BMO Financial Group is expanding its presence in the advisor channel with the acquisition of AIG Life of Canada.

The deal adds 300 employees and 400,000 customers to BMO’s insurance operations. It also gives BMO access to 5,000 life brokers across Canada through AIG’s relationships with managing general agents.

“This acquisition is a perfect extension of our existing wealth management offering and our goal to become the one-stop location for all our clients’ financial and investment needs,” said BMO Financial Group president and CEO Bill Downe in a statement. BMO will pay $375 million.

The purchase complements the services offered though the 800 life-licensed brokers at BMO Nesbitt Burns, he added.
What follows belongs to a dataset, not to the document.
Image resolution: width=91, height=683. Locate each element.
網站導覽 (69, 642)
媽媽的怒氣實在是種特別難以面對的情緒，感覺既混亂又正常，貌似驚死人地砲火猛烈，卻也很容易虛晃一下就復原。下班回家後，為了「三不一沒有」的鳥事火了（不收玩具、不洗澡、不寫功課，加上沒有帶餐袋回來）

“It’s a complete add,” says Byren Innes, senior vice-president and director at NewLink Group. “They don’t have an advisor-based distribution force.”

BMO and AIG both have strong direct-to-consumer operations, where Innes thinks there will be synergies. But BMO has not had a presence in the advisor market, nor access to sophisticated insurance products, such as universal life.

“So they get product capability, they get distribution, they get access to the MGA marketplace, they get a whole lot of scale,” he explains.

For his part, Peter McCarthy, AIG Canada’s president, said, “Our management team is very excited about becoming an integral part of one of Canada’s premier financial institutions.”

The deal is set to close on June 1, and AIG’s Canadian life operations will be integrated into BMO Insurance as BMO Life Insurance over the next six to 12 months.